I downloaded all of the Seinfeld scripts from seinology.com and wrote scripts to extract the scripts and put them into a SQLite database.
Feel free to message me if you want the DB file.
mkdir scripts
python download.py scripts
- Fix any issues in the data (See CHANGES MADE TO DATA)
./run.sh seinfeld.db scripts
sqlite> .schema episode
CREATE TABLE episode(
id INTEGER PRIMARY KEY,
season_number INTEGER NOT NULL,
episode_number INTEGER NOT NULL,
title TEXT,
the_date TEXT,
writer TEXT,
director TEXT,
UNIQUE(season_number, episode_number)
);
sqlite> select * from episode limit 3;
id season_number episode_number title the_date writer director
1 1 0 Good News, Bad News July 5, 1989 Larry David, Jerry Seinfeld Art Wolff
2 2 5 The Apartment April 4, 1991 Peter Mehlman Tom Cherones
3 6 16 The Beard February 9, 1995 Carol Leifer Andy Ackerman
CREATE TABLE utterance(
id INTEGER PRIMARY KEY,
episode_id INTEGER NOT NULL,
utterance_number INTEGER NOT NULL,
speaker TEXT NOT NULL,
text TEXT NOT NULL,
UNIQUE(episode_id, utterance_number),
FOREIGN KEY(episode_id) REFERENCES episode(id)
);
sqlite> select * from utterance limit 3;
id episode_id utterance_number speaker text
1 1 1 JERRY (pointing at George's shirt) See, to me, that button is in the worst possible spot. The second button literally makes or breaks the shirt, look at it. It's too high! It's in no-man's-land. You look like you live with your mother.
2 1 2 GEORGE Are you through?
3 1 3 JERRY You do of course try on, when you buy?
- Script transcribers sometimes describe how a line is spoken or what's going on in a scene as parentheticals preceding lines. I'd like to remove these and I think it may be as easy as looking for a pair of parentheses at the beginning of a line.
- A lot of the character names are uses inconsistently.
In the file '01.shtml' look for "pc: 101, season 1, episode 1 (Pilot)" and change "episode 1" to "episode 0".

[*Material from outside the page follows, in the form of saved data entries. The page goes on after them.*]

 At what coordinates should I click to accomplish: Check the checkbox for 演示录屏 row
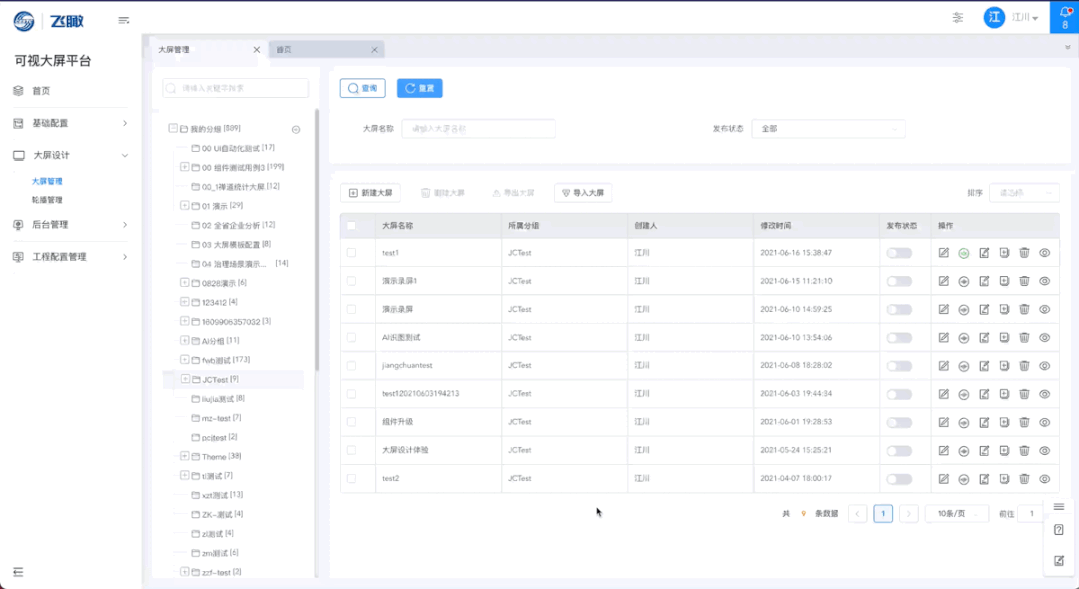pos(351,310)
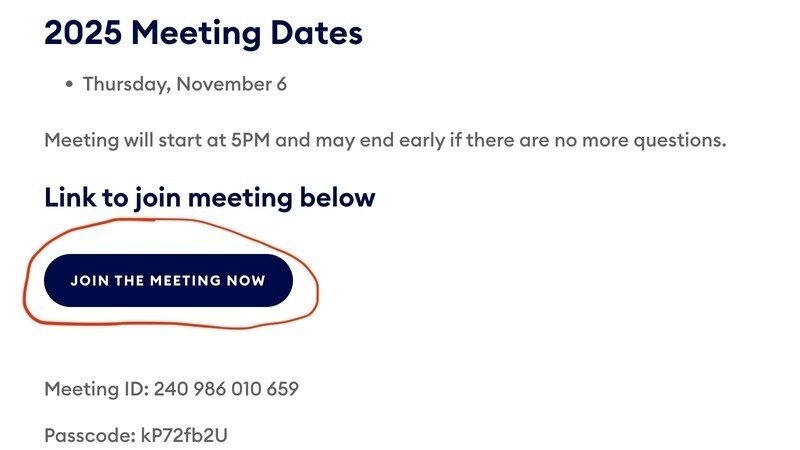This screenshot has width=800, height=450.
Task: Click '2025' in the main heading
Action: (83, 33)
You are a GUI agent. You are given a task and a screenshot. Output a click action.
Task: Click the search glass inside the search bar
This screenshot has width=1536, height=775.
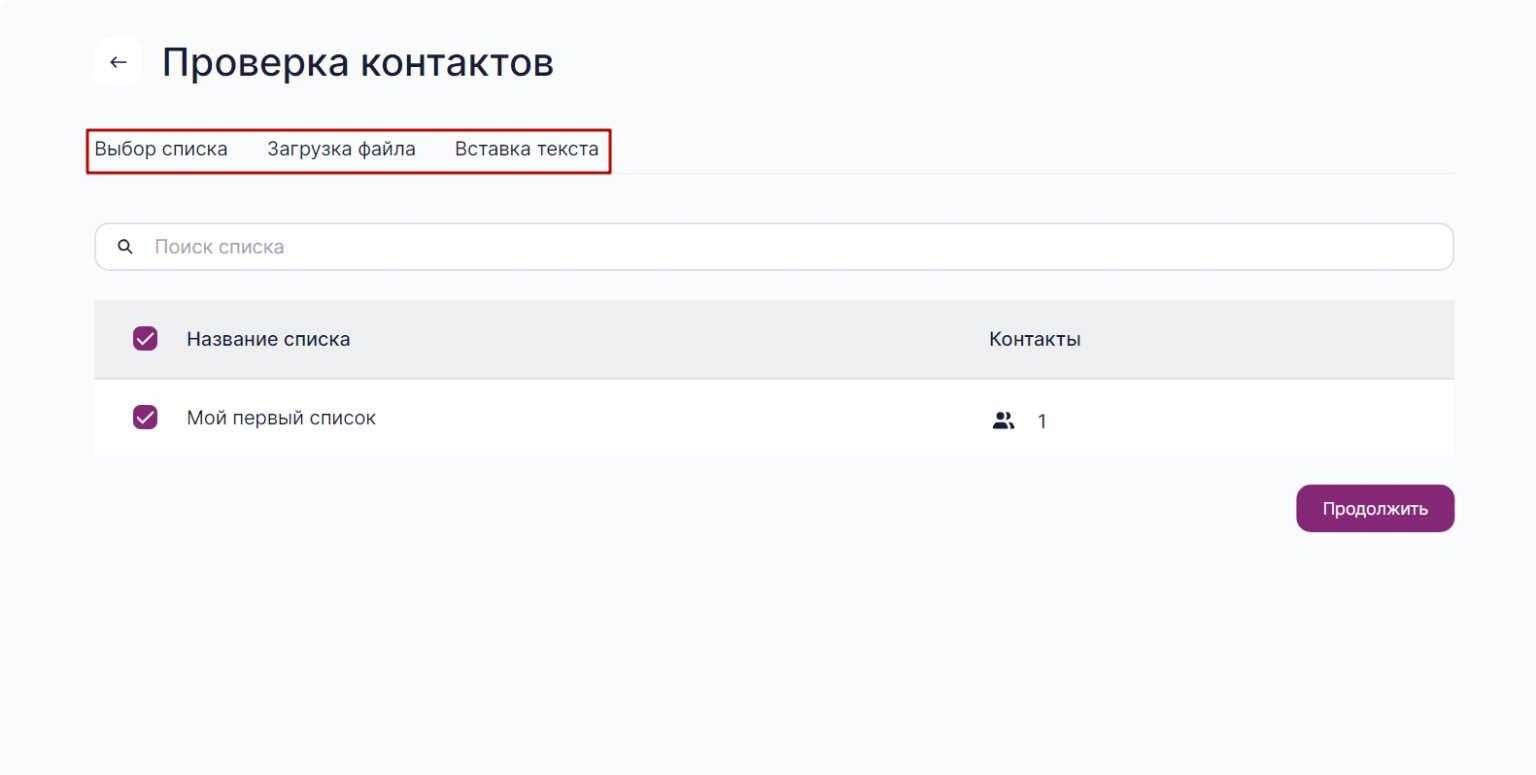(x=125, y=246)
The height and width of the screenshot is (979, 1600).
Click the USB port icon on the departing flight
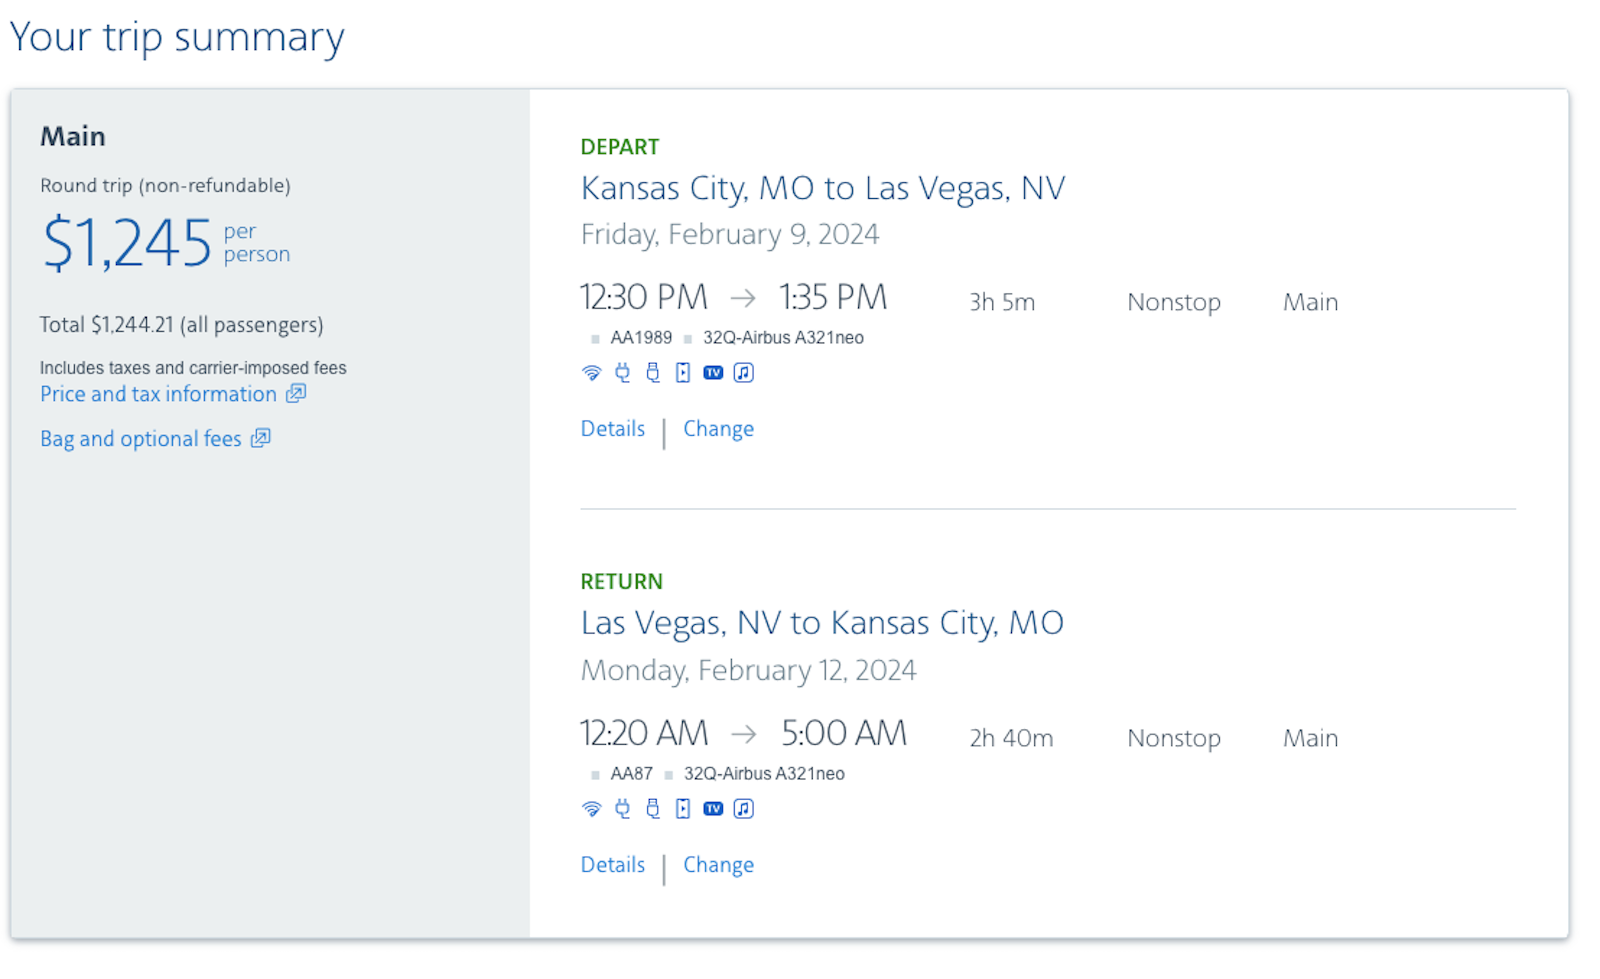point(653,373)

####Characters with the most lines
SELECT speaker, count(*) as count
FROM utterance
GROUP BY speaker
ORDER BY count DESC
LIMIT 20;
speaker count
JERRY 14645
GEORGE 9613
ELAINE 7967
KRAMER 6656
NEWMAN 625
MORTY 502
HELEN 470
FRANK 429
SUSAN 382
ESTELLE 273
MAN 207
PETERMAN 199
WOMAN 199
PUDDY 163
LEO 145
JACK 124
STEINBRENNER 122
MICKEY 118
BANIA 102
ROSS 102